━━━ Excerto da página ━━━

As maiores comunidades ucranianas na Europa situam-se na Alemanha, Áustria, Bélgica, França, Polónia, República Checa e Roménia, de maneira que o mais provável é que os refugiados ucranianos apenas utilizem os seus países vizinhos como passagem e para entrada em território europeu, não como países de destino final, onde tencionem permanecer. Desta forma, não só não se coloca problemas de aplicação do Princípio da Partilha de Responsabilidades, como temos facilitadas as formas de integração destes refugiados em território europeu. Assim, a instalação e distribuição dos refugiados ucranianos em território europeu tenderá a não ficar dependente da vontade de cada Estado-Membro. No entanto, apesar de não depender da sua vontade, os Estados-Membros deverão ser apoiados em função do número de refugiados que as suas comunidades ucranianas vieram a acolher.
À partida parece-nos que esta poderá ser uma crise migratória facilmente gerida pela União Europeia e pelos seus Estados-Membros – caso a sua distribuição seja repartida em função das suas próprias comunidades e a sua integração facilitada pela existência destas. Mais, este fluxo de refugiados ainda poderá vir a servir como uma resposta à necessidade de mão-de-obra que diferentes Estados-Membros necessitam.
Mas, vejamos a forma como é que os Estados europeus fronteira com a Ucrânia têm reagido. O ministro do Interior eslovaco afirma que o país está a preparar-se para uma possível entrada de um grande número de refugiados ucranianos. Na Polónia, o ministro do Interior afirma que estão, igualmente, a preparar-se para receber mais de um milhão de pessoas. E Orban, da Hungria, espera centenas de milhares de ucranianos a entrar em território europeu através do seu país. Que, desta vez, parece disposto a acolher. Para já reina a tranquilidade entre estes países.

━━━ Material apresentado ━━━

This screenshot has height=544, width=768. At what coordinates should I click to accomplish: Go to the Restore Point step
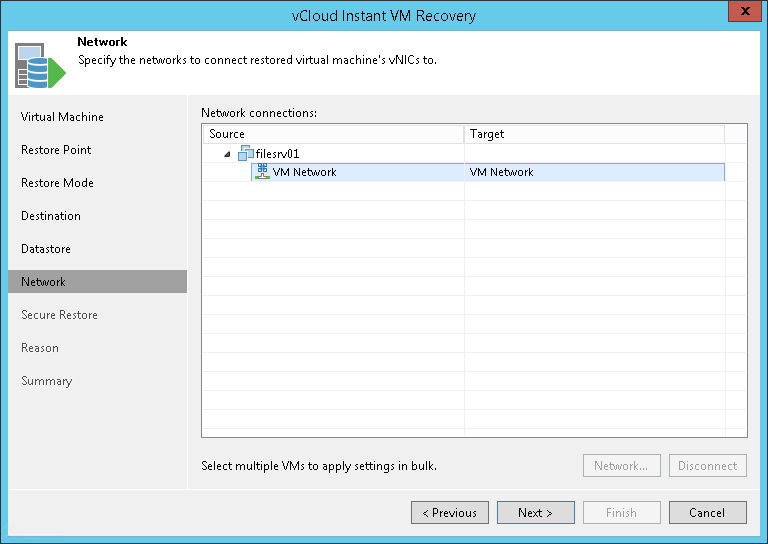coord(56,150)
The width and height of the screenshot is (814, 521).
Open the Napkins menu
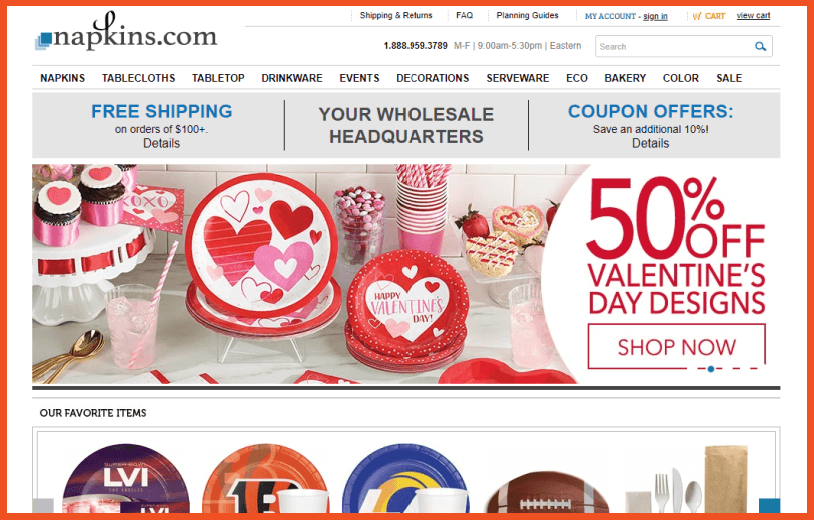coord(62,78)
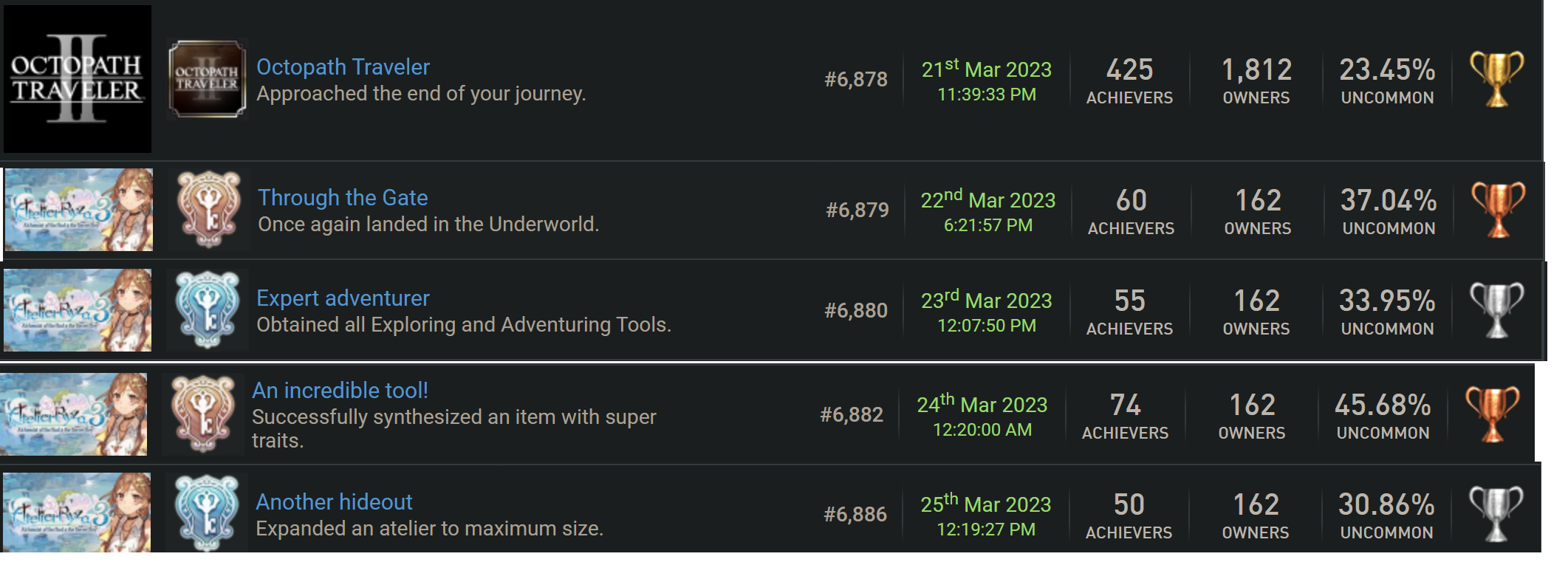Click Atelier Ryza 3 banner in Another hideout row

click(x=77, y=513)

━━━

▸ **Enunciado A**
Enumere, por favor, os países que o excerto aponta como tendo as maiores comunidades ucranianas na Europa.
▸ **Enunciado B**
Reescreva o trecho do excerto a começar em "À partida parece-nos" e prosseguindo até "diferentes Estados-Membros necessitam.", trocando "crise migratória" por "vaga migratória".
A listagem é material à parte, sem ligação ao excerto.

▸ **Resolução A**
Alemanha, Áustria, Bélgica, França, Polónia, República Checa e Roménia.

▸ **Resolução B**
À partida parece-nos que esta poderá ser uma vaga migratória facilmente gerida pela União Europeia e pelos seus Estados-Membros – caso a sua distribuição seja repartida em função das suas próprias comunidades e a sua integração facilitada pela existência destas. Mais, este fluxo de refugiados ainda poderá vir a servir como uma resposta à necessidade de mão-de-obra que diferentes Estados-Membros necessitam.